PLoS One. 2023 Apr 24;18(4):e0284458. doi: 10.1371/journal.pone.0284458. eCollection 2023.
Cancer progression can be tracked by gene expression changes that occur throughout early-stage to advanced-stage cancer development. The accumulated genetic changes can be detected when gene expression levels in advanced-stage are less variable but show high variability in early-stage. Normalizing advanced-stage expression samples with early-stage and clustering of the normalized expression samples can reveal cancers with similar or different progression and provide insight into clinical and phenotypic patterns of patient samples within the same cancer.
This study aims to investigate cancer progression through RNA-Seq expression profiles across the multi-stage process of cancer development.

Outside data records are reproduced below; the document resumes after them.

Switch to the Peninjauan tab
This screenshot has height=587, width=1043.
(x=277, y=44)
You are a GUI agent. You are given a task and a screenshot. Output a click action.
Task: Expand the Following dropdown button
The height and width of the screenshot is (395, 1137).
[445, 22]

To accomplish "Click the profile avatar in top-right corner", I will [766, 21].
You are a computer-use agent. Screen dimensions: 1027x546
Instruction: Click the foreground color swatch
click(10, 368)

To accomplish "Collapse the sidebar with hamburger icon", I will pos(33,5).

RNA-sequenced gene expression of Diffuse Large B-cell Lymphoma, Lung cancer, Liver cancer, Cervical cancer, and Testicular cancer were downloaded from the UCSC Xena database. Advanced-stage samples were normalized with early-stage samples to consider heterogeneity differences in the multi-stage cancer progression. WGCNA was used to build a gene network and categorized normalized genes into different modules. A gene set enrichment analysis selected key gene modules related to cancer. The diagnostic capacity of the modules was evaluated after hierarchical clustering.

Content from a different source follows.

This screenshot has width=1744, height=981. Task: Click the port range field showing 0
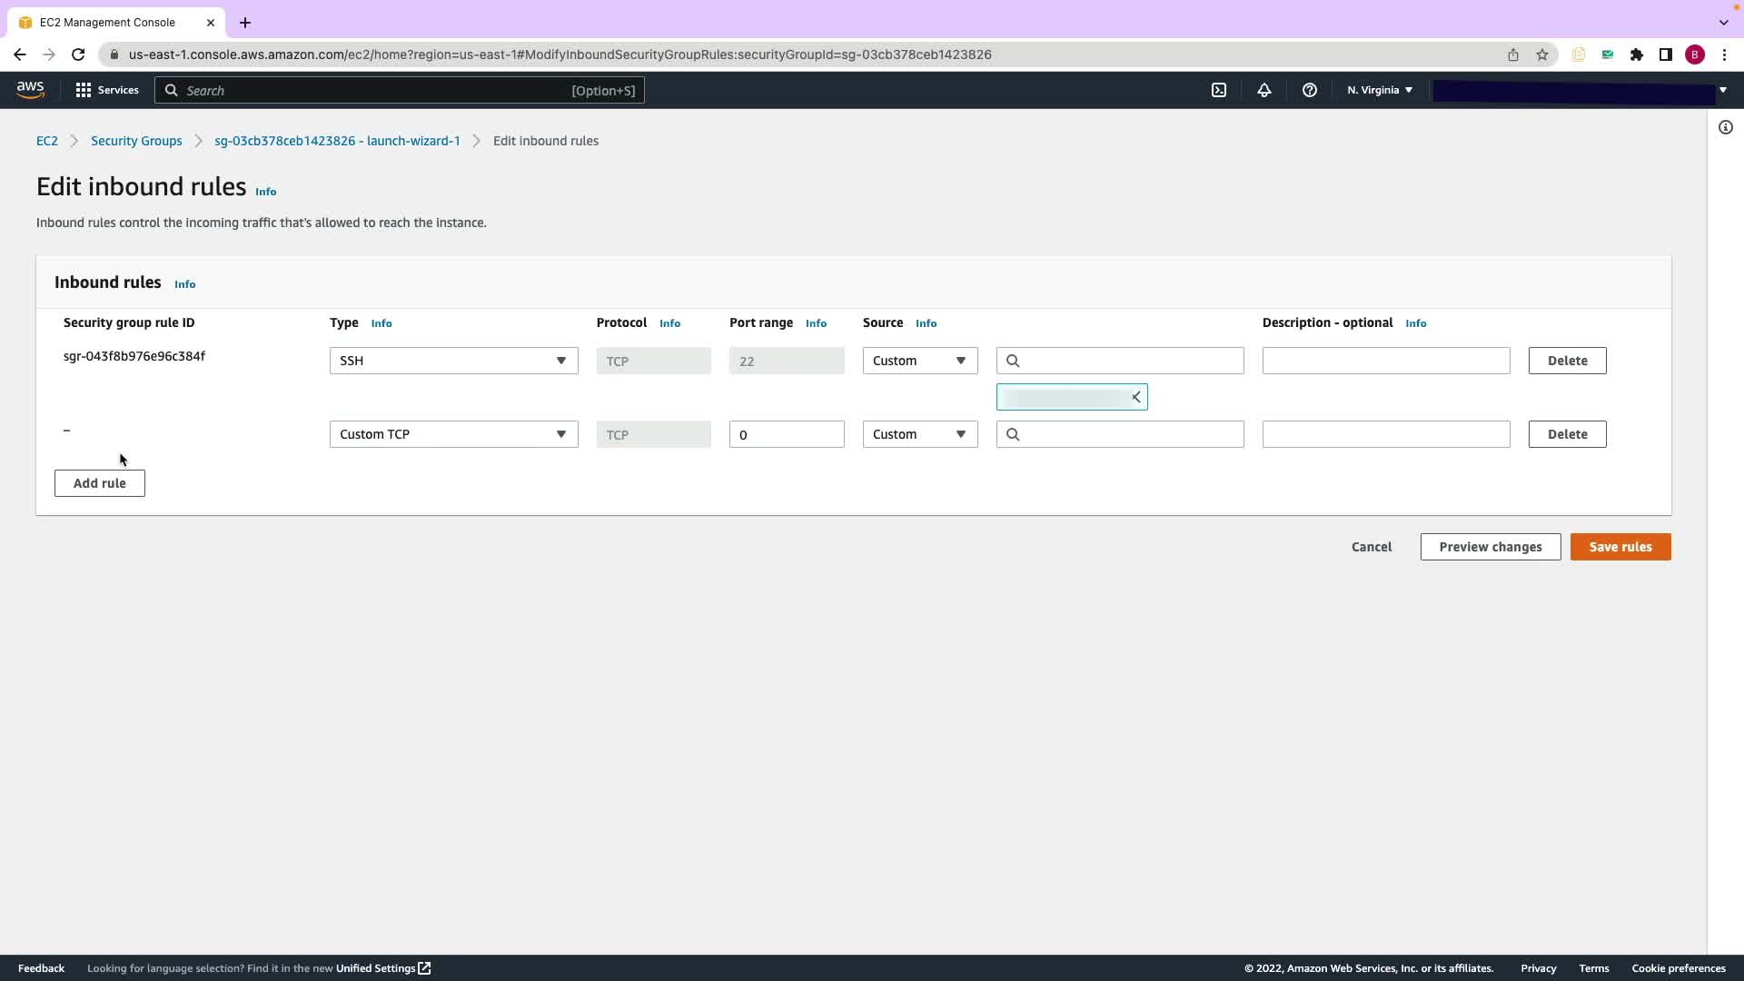pyautogui.click(x=786, y=434)
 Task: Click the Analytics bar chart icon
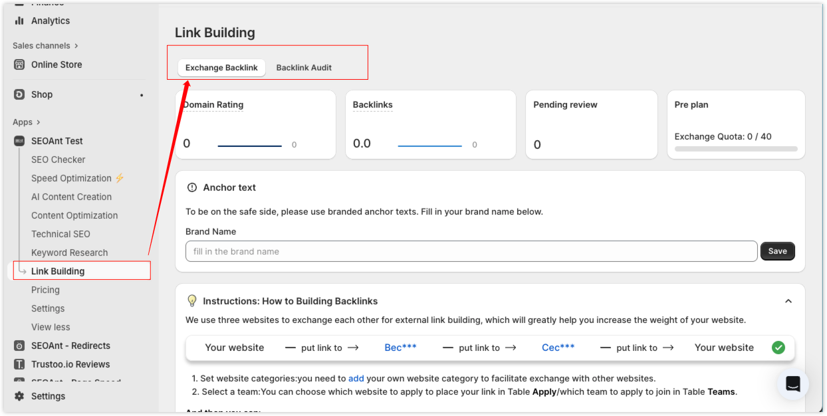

Unnormalized RNA-Seq gene expression failed to segregate advanced-stage samples based on selected cancer cohorts. Normalization with early-stage revealed the true heterogeneous gene expression that accumulates across the multi-stage cancer progression, this resulted in well segregated cancer samples. Cancer-specific pathways were enriched in the normalized WGCNA modules. The normalization method was further able to stratify patient samples based on phenotypic and clinical information. Additionally, the method allowed for patient survival analysis, with the Cox regression model selecting gene MAP4K1 in cervical cancer and Kaplan-Meier confirming that upregulation is favourable.
The application of the normalization method further enhanced the accuracy of clustering of cancer samples based on how they progressed. Additionally, genes responsible for cancer progression were discovered.
癌症的进展可以通过整个早期到晚期癌症发展过程中发生的基因表达变化来跟踪。当晚期的基因表达水平变化较小但早期的基因表达水平变化较大时,可以检测到累积的遗传变化。用早期阶段的样本对晚期样本进行标准化,并对标准化后的表达样本进行聚类,可以揭示具有相似或不同进展的癌症,并深入了解同一癌症患者样本的临床和表型模式。
本研究旨在通过跨癌症发展多阶段过程的 RNA-Seq 表达谱研究癌症进展。
从 UCSC Xena 数据库下载弥漫性大 B 细胞淋巴瘤、肺癌、肝癌、宫颈癌和睾丸癌的 RNA-seq 基因表达数据。用早期样本对晚期样本进行标准化,以考虑多阶段癌症进展中的异质性差异。使用 WGCNA 构建基因网络,并将标准化基因分为不同的模块。基因集富集分析选择与癌症相关的关键基因模块。在层次聚类后评估模块的诊断能力。
未标准化的 RNA-Seq 基因表达未能根据选定的癌症队列对晚期样本进行分类。用早期样本进行标准化揭示了在多阶段癌症进展中积累的真实异质基因表达,这导致了癌症样本的良好分离。正常化 WGCNA 模块中富集了癌症特异性途径。该标准化方法还能够根据表型和临床信息对患者样本进行分层。此外,该方法还允许进行患者生存分析,Cox 回归模型选择了宫颈癌中的基因 MAP4K1,Kaplan-Meier 进一步证实上调是有利的。
该标准化方法的应用进一步提高了根据癌症进展情况对癌症样本聚类的准确性。此外,还发现了与癌症进展相关的基因。